**PROMPT:** The listing below contains a span that opens with the line containing "This screenshot has" and closes with the line containing "Given: Switch to the 3b.studio3 document tab". Return that span exactly.

**DATA TO EXAMINE:**
#####

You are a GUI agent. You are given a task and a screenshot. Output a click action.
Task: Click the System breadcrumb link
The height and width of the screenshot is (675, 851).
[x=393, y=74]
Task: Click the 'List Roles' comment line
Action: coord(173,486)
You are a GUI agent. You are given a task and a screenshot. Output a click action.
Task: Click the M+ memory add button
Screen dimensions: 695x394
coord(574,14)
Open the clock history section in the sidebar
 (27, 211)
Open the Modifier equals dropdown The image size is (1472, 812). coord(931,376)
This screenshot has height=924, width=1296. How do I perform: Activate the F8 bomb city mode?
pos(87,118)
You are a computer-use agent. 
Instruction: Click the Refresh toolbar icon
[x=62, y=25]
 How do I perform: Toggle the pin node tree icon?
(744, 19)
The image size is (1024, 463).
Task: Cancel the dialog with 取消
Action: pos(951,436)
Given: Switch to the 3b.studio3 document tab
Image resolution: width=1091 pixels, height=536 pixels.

#####

**WRITTEN SOLUTION:**
This screenshot has height=924, width=1296. How do I perform: Activate the F8 bomb city mode?
pos(87,118)
You are a computer-use agent. 
Instruction: Click the Refresh toolbar icon
[x=62, y=25]
 How do I perform: Toggle the pin node tree icon?
(744, 19)
The image size is (1024, 463).
Task: Cancel the dialog with 取消
Action: pos(951,436)
Given: Switch to the 3b.studio3 document tab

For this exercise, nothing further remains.